Oleh Panchuk was born 1932 in Chernivtsi, as grandson of the Ukrainian writer Olha Kobyljanska. Panchuk was a professor at the Faculty of Chemistry, and even today, at the age of 87 he is still teaching. Oleh Panchuk was also active in the democratic and independence movement in Ukraine, and was one of the founders of the People’s Movement in Bukovina.
In this interview, Panchuk tells us about how the Soviet authorities instrumentalised his grandmother, the important lessons in civic duty that he learned from his older brother, his views on the protests on the Maiden, as well as the happy discovery of our interviewer, Evgenia, being one of the students who benefited from the Germany-Bukovina cultural exchange programme that Panchuk helped set up many years ago.
Oleh Panchuk was interviewed by Evgenia Lopata, who works as a cultural manager and translator in Chernivtsi.
Interview Highlights
On school
Lopata: You were born in Chernivtsi. It was still a part of Romania in those days.
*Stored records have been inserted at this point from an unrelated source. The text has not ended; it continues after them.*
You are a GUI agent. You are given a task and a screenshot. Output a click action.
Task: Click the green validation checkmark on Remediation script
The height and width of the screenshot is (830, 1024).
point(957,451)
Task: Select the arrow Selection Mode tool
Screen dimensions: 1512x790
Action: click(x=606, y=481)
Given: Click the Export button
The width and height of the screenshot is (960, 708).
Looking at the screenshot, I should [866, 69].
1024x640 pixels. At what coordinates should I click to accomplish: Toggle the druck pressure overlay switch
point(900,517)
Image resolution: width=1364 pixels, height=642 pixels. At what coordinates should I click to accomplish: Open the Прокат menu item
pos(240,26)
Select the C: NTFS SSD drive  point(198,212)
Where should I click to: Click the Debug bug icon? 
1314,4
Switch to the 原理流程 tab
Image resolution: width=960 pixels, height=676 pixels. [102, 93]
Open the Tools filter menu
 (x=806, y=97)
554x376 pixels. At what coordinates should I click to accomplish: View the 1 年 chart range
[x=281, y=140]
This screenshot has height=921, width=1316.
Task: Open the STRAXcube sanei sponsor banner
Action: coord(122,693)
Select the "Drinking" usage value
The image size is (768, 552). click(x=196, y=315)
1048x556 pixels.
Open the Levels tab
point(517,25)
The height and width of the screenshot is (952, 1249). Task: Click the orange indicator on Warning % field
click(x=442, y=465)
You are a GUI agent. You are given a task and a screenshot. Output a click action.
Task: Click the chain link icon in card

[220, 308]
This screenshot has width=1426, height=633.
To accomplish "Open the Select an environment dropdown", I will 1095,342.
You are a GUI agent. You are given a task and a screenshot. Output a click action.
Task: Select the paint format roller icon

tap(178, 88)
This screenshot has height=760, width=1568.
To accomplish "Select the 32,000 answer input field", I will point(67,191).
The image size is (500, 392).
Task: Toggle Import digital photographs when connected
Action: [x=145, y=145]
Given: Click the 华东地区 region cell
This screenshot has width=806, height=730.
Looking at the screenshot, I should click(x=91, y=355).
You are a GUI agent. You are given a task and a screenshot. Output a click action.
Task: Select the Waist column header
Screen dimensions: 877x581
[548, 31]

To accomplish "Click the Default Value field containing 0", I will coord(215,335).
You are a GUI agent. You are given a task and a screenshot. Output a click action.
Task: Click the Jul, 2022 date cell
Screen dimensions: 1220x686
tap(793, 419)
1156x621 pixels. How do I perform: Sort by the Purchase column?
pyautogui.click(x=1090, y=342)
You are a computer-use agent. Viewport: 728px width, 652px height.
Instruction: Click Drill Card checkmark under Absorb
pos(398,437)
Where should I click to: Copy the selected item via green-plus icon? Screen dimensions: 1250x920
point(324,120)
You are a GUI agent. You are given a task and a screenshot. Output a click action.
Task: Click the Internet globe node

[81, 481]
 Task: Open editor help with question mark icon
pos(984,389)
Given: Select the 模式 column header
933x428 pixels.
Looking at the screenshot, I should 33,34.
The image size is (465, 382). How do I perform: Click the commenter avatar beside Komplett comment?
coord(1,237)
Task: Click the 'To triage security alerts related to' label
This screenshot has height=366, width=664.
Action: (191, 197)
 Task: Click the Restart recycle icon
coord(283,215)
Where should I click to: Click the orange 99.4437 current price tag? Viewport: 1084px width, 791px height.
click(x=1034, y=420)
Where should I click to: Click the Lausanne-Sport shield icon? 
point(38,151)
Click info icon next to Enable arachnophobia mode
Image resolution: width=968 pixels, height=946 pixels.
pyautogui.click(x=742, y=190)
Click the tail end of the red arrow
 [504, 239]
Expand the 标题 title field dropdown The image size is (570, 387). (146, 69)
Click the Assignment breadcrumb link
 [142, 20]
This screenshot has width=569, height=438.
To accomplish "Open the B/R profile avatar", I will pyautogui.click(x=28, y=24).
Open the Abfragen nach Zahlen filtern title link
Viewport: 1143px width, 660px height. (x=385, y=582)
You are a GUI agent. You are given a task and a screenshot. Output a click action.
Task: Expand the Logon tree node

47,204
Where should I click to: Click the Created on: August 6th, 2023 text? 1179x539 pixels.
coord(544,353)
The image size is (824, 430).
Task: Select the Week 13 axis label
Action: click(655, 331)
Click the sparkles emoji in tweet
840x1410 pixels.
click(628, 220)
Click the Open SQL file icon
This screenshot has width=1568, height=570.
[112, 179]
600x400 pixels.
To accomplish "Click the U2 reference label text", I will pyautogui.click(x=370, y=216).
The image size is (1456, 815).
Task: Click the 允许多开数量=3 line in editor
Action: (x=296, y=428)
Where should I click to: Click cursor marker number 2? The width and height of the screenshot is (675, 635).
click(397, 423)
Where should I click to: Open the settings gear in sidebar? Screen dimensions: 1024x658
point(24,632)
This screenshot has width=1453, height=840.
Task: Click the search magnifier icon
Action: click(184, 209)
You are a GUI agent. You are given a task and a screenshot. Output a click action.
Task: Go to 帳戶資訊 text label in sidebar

Panchuk: Yes, when I went to school, classes were of course taught in Romanian. It was only later in the 1930s after the shift of power in Bucharest that the attitude toward minorities such as Ukrainians, Germans and Poles started to change. During my childhood, conditions for Ukrainians were harsh: languages other than Romanian were forbidden in public institutions, including schools. Once, during a school break, I was sitting at a desk with my neighbour who was also Ukrainian. We were whispering to each other in Ukrainian. Someone heard us and told the teacher. I was punished, rather symbolically though — I was hit five times on my palm with a ruler. It didn’t hurt, but it was humiliating. This was when I realised how important it is to let people speak their native language.
On political awareness
Let me tell you about an interesting anecote: Two days after Soviet troops entered the city, on the 23rd [of June 1940], a Soviet delegation, the party leadership and members of the military came to our house with flowers. Olha was carried to the sofa in the big room. She could barely speak. The officers talked about liberation and she was only nodding. This is when it all began: delegations from different cities and republics were coming to congratulate us on the liberation every day.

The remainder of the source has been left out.